**Stored data**.

*-*-*

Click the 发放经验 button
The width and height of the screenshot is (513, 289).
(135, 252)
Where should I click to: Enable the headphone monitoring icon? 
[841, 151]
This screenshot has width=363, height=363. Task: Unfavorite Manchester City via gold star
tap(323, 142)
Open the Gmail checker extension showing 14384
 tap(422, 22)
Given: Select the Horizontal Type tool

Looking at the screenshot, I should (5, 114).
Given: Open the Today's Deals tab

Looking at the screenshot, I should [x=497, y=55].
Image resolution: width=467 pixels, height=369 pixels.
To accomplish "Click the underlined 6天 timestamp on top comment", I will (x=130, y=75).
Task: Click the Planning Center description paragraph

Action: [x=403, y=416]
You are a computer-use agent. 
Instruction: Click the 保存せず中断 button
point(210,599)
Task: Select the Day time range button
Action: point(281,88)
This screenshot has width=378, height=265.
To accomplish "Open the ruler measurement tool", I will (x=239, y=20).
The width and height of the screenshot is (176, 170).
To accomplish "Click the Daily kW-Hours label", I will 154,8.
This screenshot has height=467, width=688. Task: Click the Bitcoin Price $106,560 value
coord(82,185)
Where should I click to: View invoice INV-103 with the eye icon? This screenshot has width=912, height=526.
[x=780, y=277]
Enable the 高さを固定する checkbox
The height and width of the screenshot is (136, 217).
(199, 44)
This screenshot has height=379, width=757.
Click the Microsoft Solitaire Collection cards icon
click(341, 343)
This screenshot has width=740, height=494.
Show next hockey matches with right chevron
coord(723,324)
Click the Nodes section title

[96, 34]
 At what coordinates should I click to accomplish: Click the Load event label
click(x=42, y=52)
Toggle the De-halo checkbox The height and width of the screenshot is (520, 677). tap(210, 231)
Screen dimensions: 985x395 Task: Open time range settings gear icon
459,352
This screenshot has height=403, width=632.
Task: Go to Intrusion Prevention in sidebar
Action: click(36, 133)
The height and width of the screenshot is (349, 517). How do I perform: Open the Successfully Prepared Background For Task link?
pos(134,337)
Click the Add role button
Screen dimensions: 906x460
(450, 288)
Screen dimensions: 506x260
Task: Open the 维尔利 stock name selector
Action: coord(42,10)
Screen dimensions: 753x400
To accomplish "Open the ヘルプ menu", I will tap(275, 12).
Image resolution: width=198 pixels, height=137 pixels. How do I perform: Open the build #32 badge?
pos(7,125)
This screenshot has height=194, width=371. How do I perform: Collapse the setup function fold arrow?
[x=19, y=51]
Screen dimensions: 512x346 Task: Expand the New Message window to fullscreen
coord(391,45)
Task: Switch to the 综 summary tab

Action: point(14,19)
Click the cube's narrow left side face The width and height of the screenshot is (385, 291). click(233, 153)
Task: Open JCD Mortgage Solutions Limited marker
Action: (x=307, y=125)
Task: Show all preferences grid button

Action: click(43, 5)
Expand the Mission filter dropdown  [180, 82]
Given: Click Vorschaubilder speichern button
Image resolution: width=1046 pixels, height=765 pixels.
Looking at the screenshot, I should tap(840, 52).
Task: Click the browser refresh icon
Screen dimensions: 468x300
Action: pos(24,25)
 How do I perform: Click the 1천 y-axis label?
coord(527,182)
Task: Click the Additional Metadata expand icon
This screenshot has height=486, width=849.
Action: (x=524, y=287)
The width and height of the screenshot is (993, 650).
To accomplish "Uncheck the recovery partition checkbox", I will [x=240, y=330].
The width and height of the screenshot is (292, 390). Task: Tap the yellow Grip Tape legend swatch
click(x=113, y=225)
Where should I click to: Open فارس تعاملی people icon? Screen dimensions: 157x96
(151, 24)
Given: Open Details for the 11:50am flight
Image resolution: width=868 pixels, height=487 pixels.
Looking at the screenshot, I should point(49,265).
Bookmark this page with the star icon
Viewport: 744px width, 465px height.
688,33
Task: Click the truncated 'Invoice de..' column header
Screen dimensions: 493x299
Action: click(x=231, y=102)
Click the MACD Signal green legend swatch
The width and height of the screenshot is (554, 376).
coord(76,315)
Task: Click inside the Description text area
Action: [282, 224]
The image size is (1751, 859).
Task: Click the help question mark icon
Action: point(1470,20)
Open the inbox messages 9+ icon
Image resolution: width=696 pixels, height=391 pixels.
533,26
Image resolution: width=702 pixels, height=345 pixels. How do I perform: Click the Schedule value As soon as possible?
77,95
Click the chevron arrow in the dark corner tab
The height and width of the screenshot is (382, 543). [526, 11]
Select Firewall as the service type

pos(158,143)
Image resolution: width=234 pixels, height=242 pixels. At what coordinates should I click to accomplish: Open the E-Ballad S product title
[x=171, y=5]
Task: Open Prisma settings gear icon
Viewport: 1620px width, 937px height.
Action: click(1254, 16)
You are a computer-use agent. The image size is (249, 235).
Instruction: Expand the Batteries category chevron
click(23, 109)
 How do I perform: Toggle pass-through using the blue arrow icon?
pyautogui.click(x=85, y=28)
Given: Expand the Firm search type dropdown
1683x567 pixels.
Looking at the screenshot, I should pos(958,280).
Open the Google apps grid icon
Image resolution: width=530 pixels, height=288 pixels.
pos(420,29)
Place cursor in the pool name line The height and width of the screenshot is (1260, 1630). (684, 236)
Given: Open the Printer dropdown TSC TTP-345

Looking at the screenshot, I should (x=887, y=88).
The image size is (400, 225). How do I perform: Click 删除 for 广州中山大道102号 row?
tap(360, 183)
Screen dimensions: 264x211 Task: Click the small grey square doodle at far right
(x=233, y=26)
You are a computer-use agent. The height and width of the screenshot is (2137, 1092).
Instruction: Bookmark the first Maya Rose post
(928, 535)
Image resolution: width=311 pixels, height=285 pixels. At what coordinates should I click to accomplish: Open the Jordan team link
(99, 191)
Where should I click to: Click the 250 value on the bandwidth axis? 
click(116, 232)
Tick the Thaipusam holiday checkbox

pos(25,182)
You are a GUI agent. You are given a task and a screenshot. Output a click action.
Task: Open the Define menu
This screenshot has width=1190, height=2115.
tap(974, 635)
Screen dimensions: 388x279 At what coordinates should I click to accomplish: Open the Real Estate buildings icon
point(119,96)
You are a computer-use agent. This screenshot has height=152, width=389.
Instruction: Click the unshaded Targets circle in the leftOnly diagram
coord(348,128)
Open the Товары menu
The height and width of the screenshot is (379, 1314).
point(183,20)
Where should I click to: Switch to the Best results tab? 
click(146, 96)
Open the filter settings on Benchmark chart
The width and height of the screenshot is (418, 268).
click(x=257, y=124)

*-*-*

Pick out, from the lines above, every one that contains the string "will".

**FINAL ANSWER**.
To accomplish "Click the underlined 6天 timestamp on top comment", I will (x=130, y=75).
To accomplish "Open the ruler measurement tool", I will (x=239, y=20).
To accomplish "Click the Daily kW-Hours label", I will 154,8.
To accomplish "Open the ヘルプ menu", I will tap(275, 12).
To accomplish "Uncheck the recovery partition checkbox", I will [x=240, y=330].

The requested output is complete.